## Task:
Below are some records; quote exactly the lines from the one that contains "Given: Click the briefcase icon on date card" through the one that contains "You are a computer-use agent. Viewport: 318px", inclusive, and no others.

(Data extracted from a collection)
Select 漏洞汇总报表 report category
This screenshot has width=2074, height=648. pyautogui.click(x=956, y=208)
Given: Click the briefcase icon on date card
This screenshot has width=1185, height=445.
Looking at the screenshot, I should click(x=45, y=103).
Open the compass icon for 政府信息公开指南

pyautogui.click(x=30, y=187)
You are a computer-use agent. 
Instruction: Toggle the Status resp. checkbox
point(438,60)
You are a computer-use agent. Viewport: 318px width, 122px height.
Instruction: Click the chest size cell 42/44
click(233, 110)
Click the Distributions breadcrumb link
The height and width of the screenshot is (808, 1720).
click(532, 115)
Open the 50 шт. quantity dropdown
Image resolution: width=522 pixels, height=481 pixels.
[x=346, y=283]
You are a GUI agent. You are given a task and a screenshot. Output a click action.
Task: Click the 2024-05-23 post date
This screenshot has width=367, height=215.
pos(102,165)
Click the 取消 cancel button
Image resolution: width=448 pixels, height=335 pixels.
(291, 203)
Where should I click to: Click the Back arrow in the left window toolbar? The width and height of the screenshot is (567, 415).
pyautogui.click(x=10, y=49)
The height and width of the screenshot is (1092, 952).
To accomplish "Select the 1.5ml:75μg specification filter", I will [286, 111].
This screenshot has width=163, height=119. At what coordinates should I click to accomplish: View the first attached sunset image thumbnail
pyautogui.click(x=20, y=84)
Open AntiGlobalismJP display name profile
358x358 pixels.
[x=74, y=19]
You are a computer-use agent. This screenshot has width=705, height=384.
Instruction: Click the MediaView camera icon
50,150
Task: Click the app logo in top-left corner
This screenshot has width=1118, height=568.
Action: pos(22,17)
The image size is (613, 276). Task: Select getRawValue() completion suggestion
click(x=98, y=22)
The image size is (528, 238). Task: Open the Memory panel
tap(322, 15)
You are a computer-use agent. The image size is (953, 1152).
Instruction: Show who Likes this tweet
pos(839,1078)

## Result:
Given: Click the briefcase icon on date card
This screenshot has width=1185, height=445.
Looking at the screenshot, I should click(x=45, y=103).
Open the compass icon for 政府信息公开指南

pyautogui.click(x=30, y=187)
You are a computer-use agent. 
Instruction: Toggle the Status resp. checkbox
point(438,60)
You are a computer-use agent. Viewport: 318px width, 122px height.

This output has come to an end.